▸ SELECTED PASSAGE:
MacDevCenter    
 Published on MacDevCenter (http://www.macdevcenter.com/)
 See this if you're having trouble printing code examples


Protect Your Source Code: Obfuscation 101

by Matthew Russell
04/08/2005

Do you remember watching those movies where a hacker would sit down at a terminal, type a bunch of jargon into a prompt, and within seconds the screen suddenly would flash "ACCESS GRANTED!" in large flashing letters?

With a few magic keystrokes, the entire system would somehow just start transferring funds to foreign bank accounts, or spit out data to a external disk drive. Well, that might account for the money laundering and espionage back in the 1980s, but what about all of those illegal patches for software, illegal registration codes, and common software piracy issues today? This article takes a look at how you can protect your applications from attack by applying obfuscation techniques to convolute your source code.

▸ EXTRACTED RECORDS:
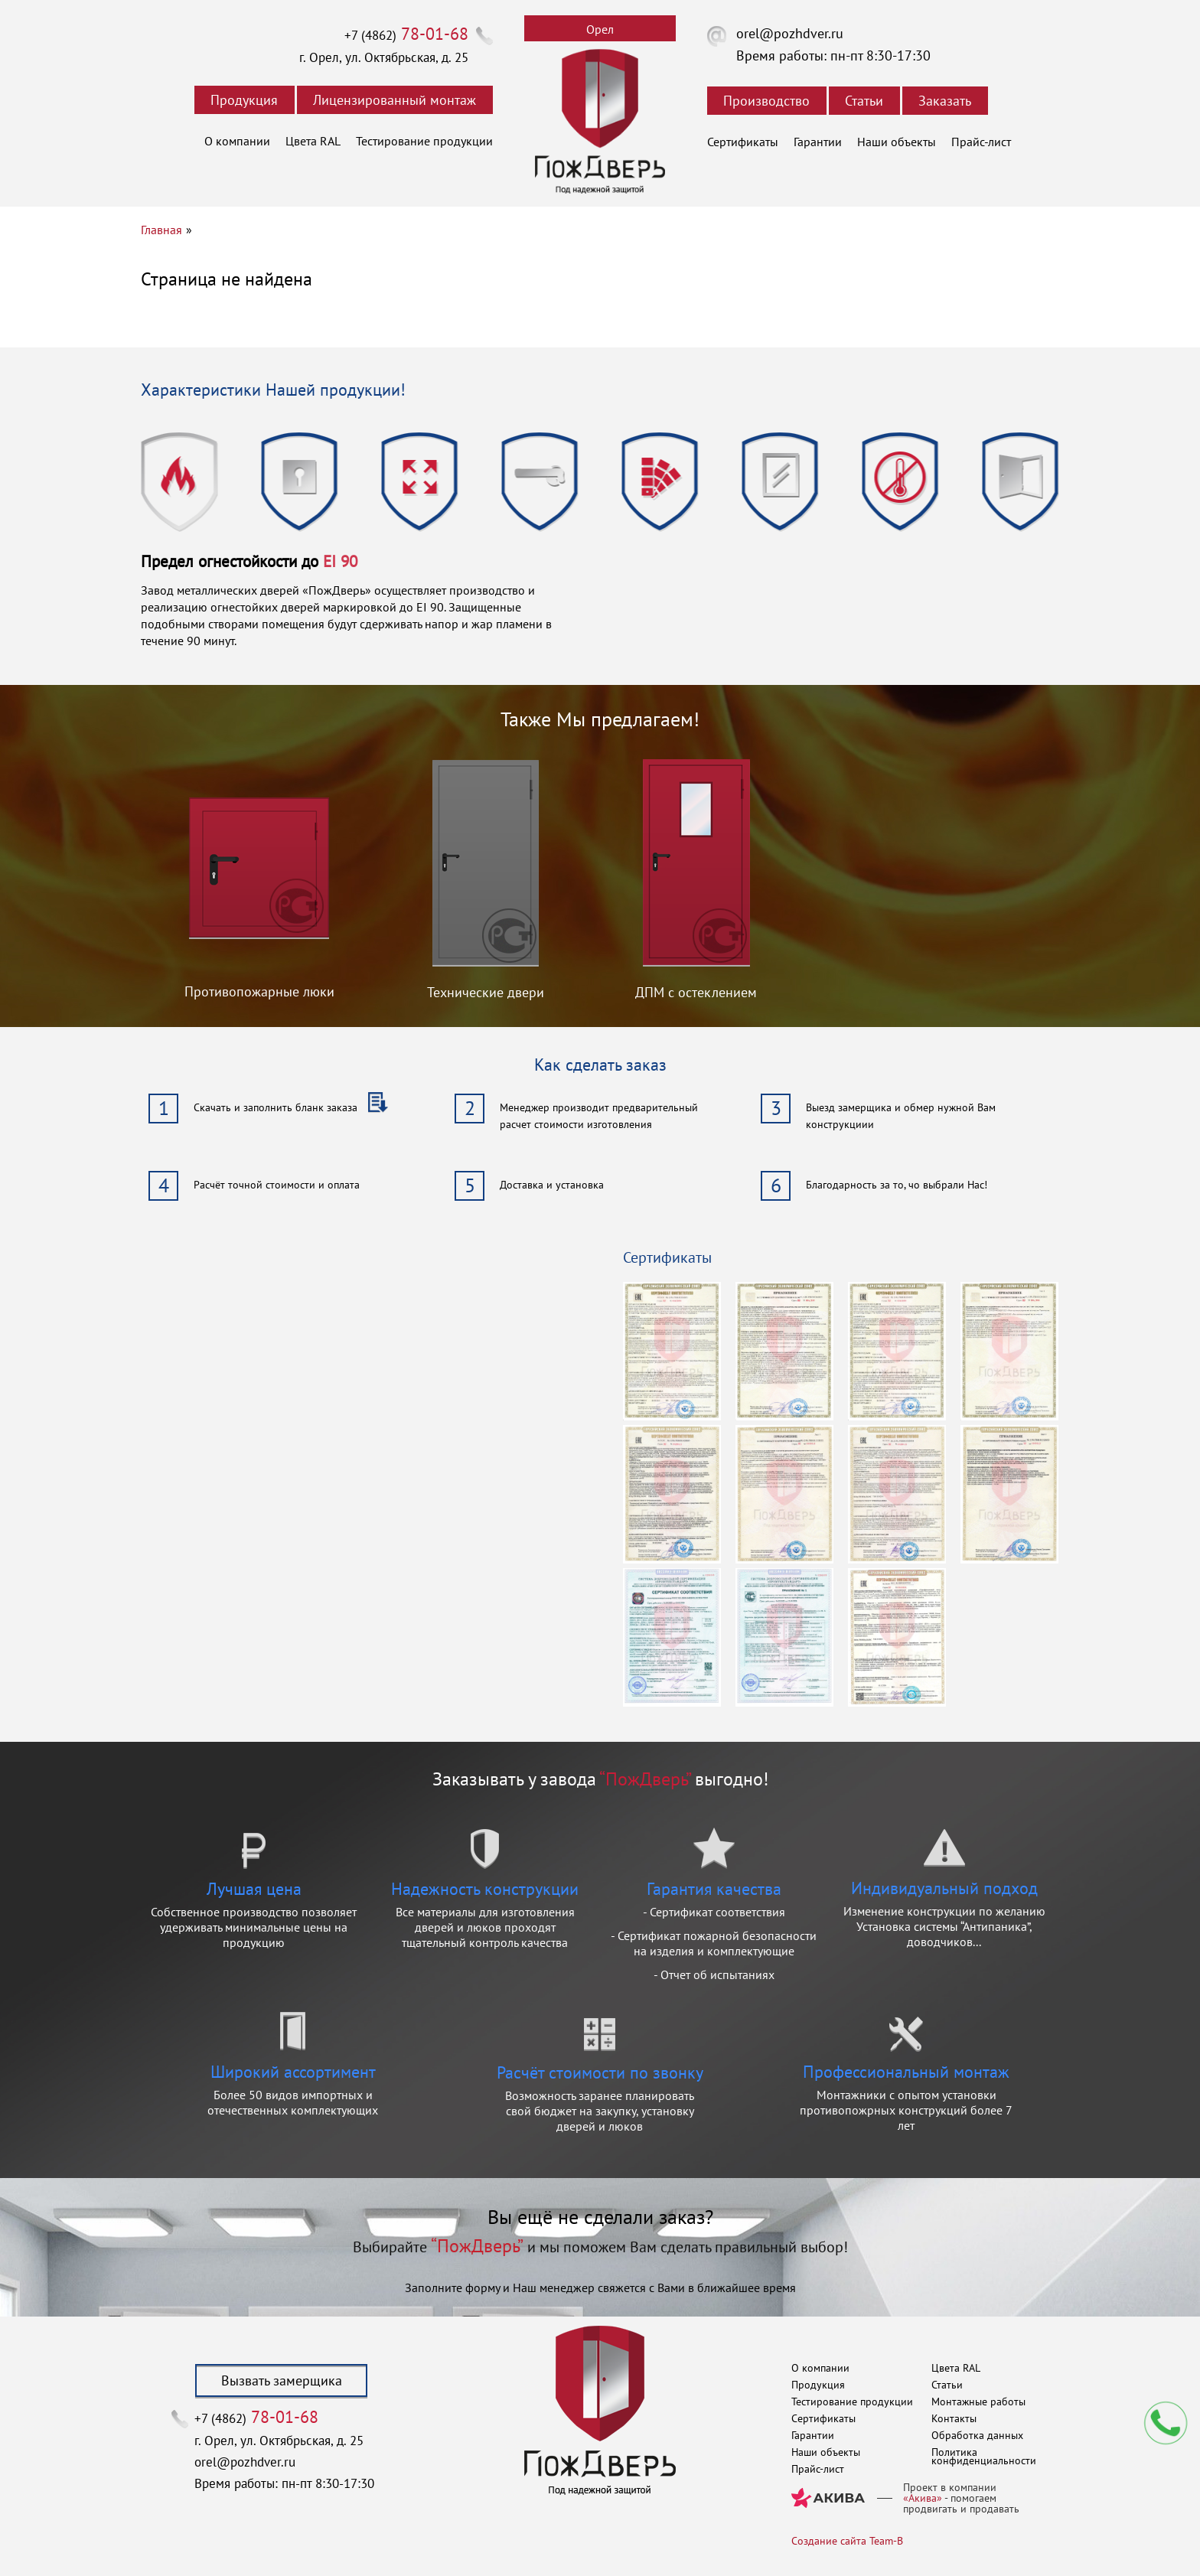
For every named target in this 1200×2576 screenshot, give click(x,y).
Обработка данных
--
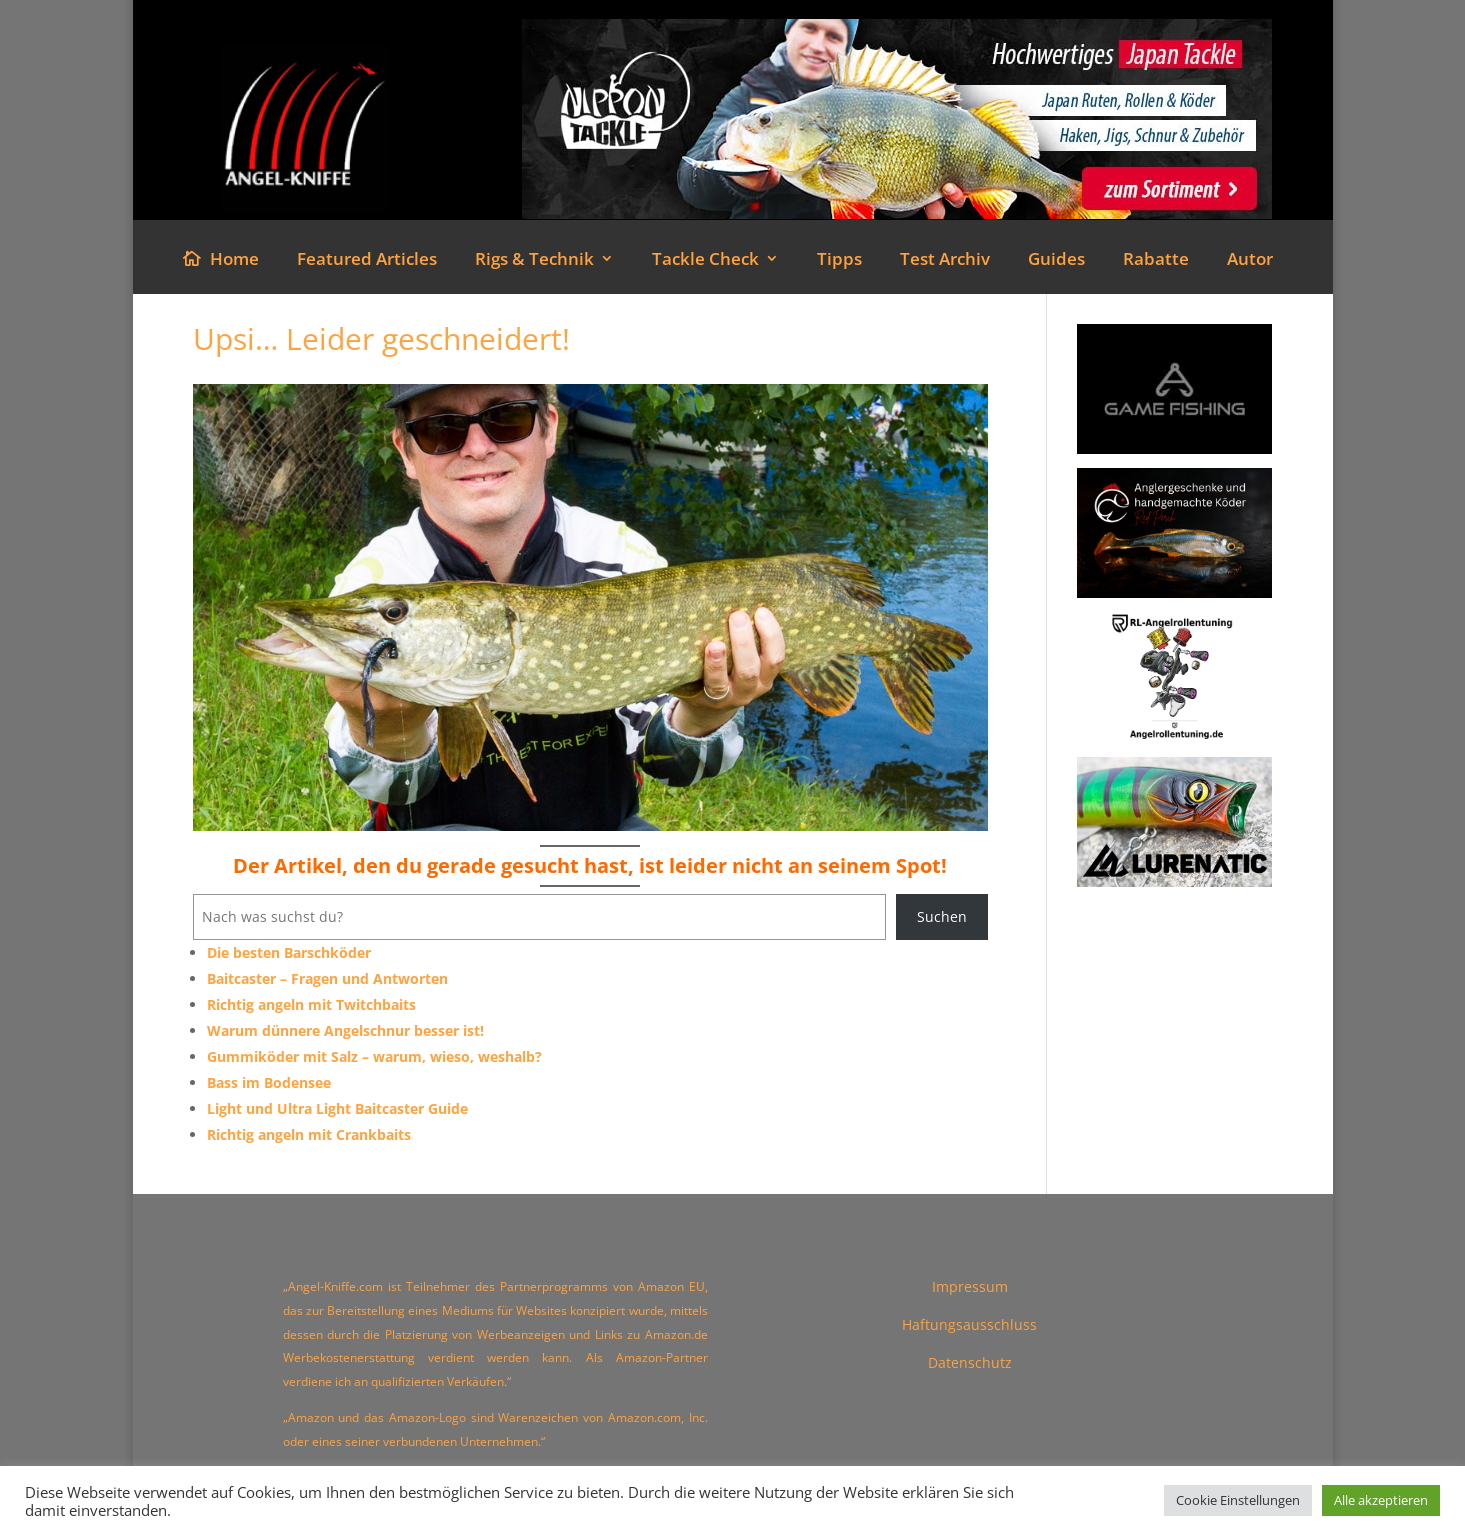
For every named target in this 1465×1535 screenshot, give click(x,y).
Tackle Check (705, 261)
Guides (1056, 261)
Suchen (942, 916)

▸ WORK TO DO: Translate into French this sentence from the article on source code obfuscation: "This article takes a look at how you can protect your applications from attack by applying obfuscation techniques to convolute your source code."

▸ RESPONSE TO THE EXERCISE: Cet article examine comment vous pouvez protéger vos applications contre les attaques en appliquant des techniques d'obscurcissement pour embrouiller votre code source.